This Article is From Feb 06, 2016

How Baba Ramdev's Patanjali Emerged as a Threat to Big Companies

How Baba Ramdev's Patanjali Emerged as a Threat to Big Companies

Patanjali gains from association with a personality like Baba Ramdev, analysts say

Baba Ramdev's Patanjali came in for some ridicule on social media late last year, when the company launched its branded noodles. On Twitter, many users said Patanjali stood no chance against Nestle, whose popular Maggi noodles were making a comeback after a brief ban.

While Patanjali noodles may not have set the sales chart on fire, the company has surely succeeded in proving its critics wrong. HSBC Global Research on Friday termed Patanjali's growth as "meteoric" and said the company has become India's fastest-growing consumer products brand.

"The company, which started as a small pharmacy, has expanded to sell the full range of consumer categories, from edible oils, biscuits, and noodles to toothpaste, hair and skin care products, and groceries. Back in FY12 revenue was Rs 450 crore and this is expected to reach nearly Rs 5,000 crore by the end of FY16," said HSBC.

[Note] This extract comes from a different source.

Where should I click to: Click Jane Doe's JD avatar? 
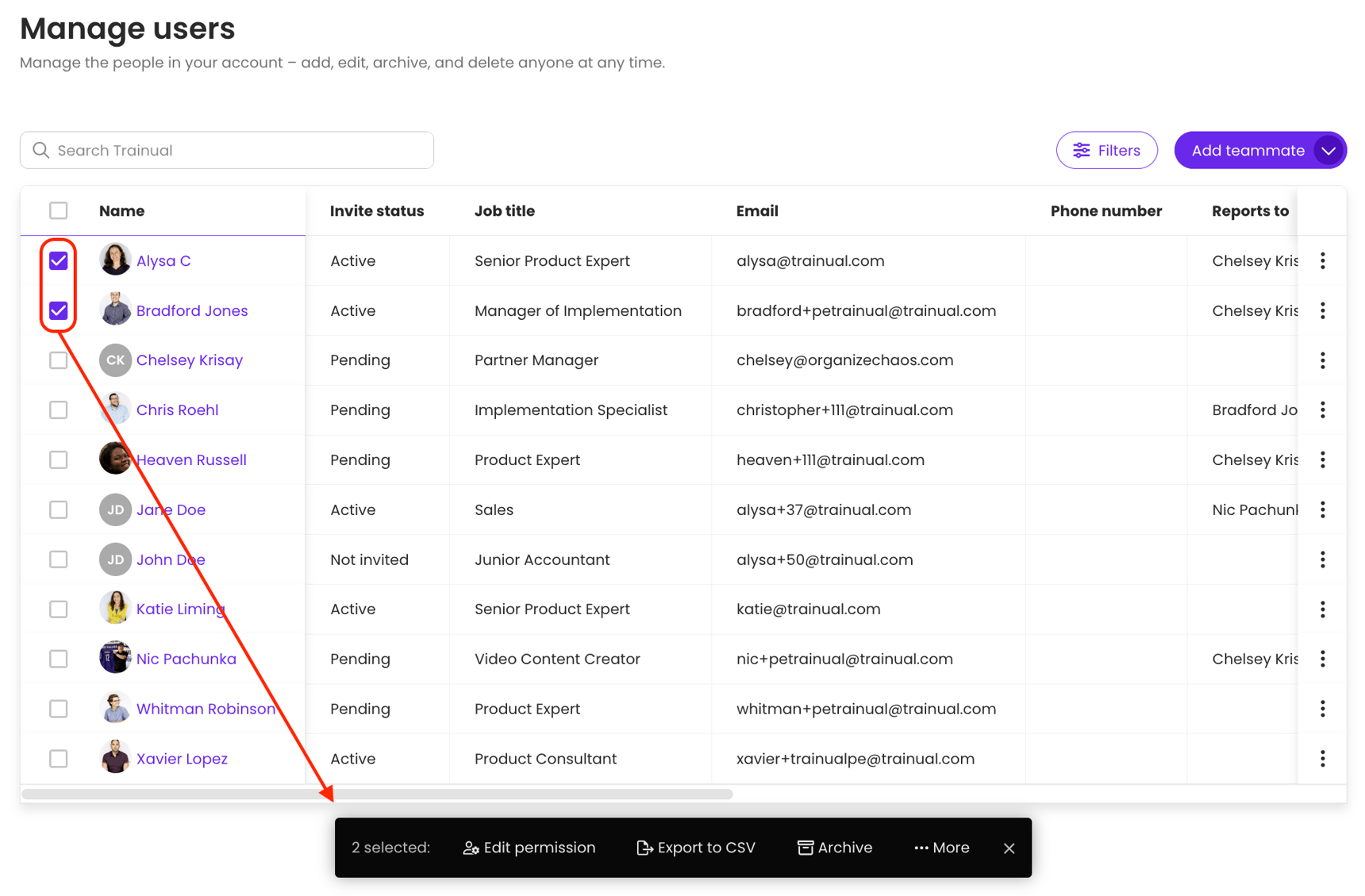click(x=115, y=510)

To put things in perspective, Patanjali's revenue is equal to or larger than the domestic revenues of established listed heavyweights such as Dabur, Emami, Marico, and Godrej Consumer. Ghee is the biggest money spinner for Patanjali, contributing 30-35 per cent to its revenue, followed by healthcare (around 20 per cent), and toothpaste Dant Kanti (8 per cent).

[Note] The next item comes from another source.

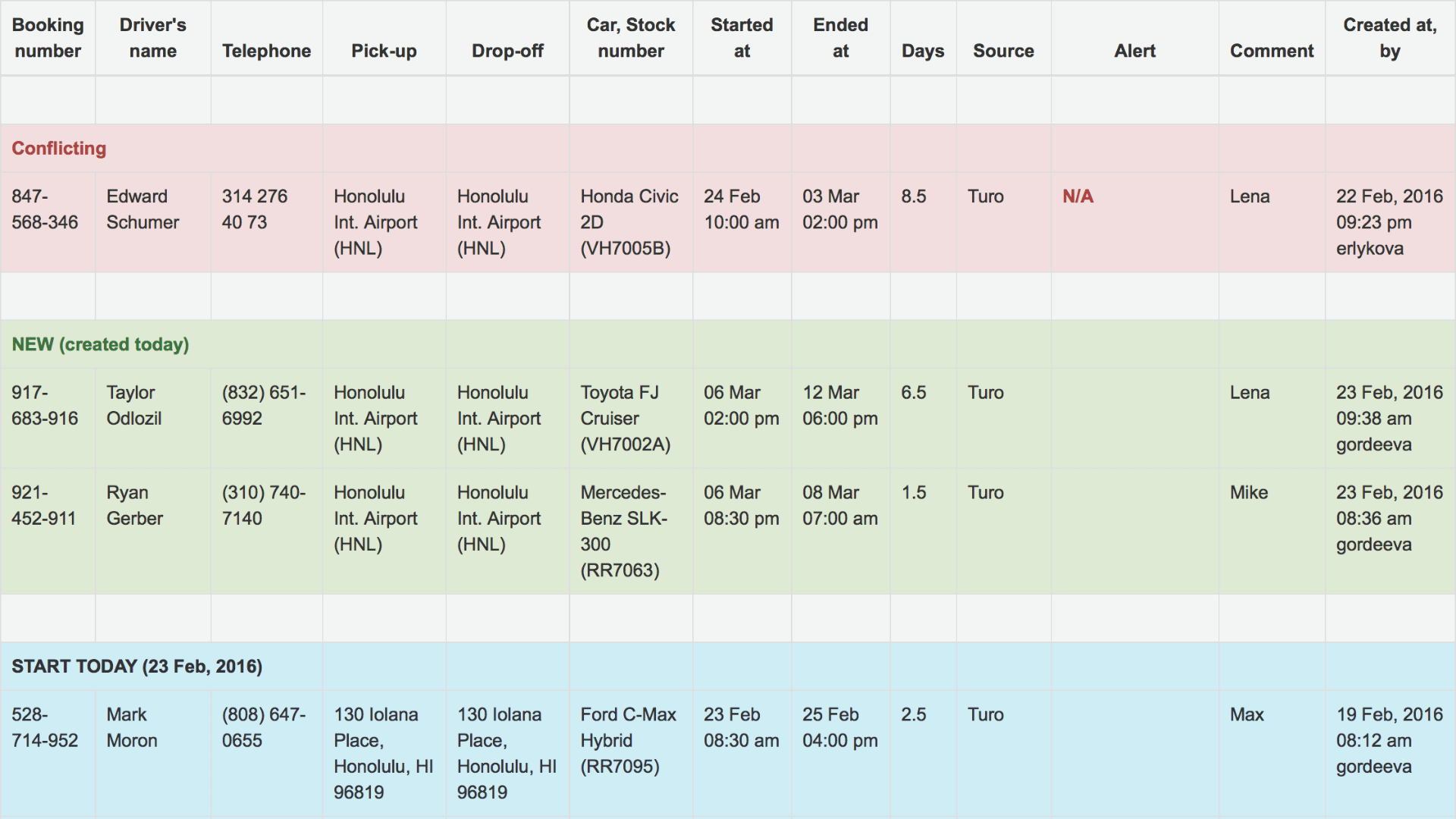Click the Driver's name column header
This screenshot has width=1456, height=819.
point(152,38)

Analysts from HSBC, who visited the company's headquarter in Haridwar, say Patanjali owes its success to two categories of products -- one, in which it is a "disruptor" because of quality and cost advantage, and second, in ayurveda-focused products, where it has "specialist" know-how.

Patanjali has managed to keep costs low because it directly sources from farmers (no middleman) and pays modest salaries to employee, analysts say.

"Administrative costs as a proportion of sales are just 2 per cent versus 10 per cent for other companies," the investment bank said.

HSBC is the second big brokerage to come out with a report on Patanjali in the last fortnight. A few days back, domestic brokerage IIFL put out a 72-page report, outlining the threat Patanjali posed to big FMCG players. IIFL expects Patanjali to gain double-digit market share in 10 categories and clock annual sales of Rs 20,000 crore by FY20.

"Patanjali has the advantage of being associated with a personality, Baba Ramdev, a yoga guru with a following of millions...combined with three other advantages of price discount versus other brands, the ayurvedic platform for most products, and a desire to consume Indian brands, makes for a winning formula," IIFL said.

Both HSBC and IIFL expect homegrown FMCG major Dabur to be most impacted by the success of Patanjali's products.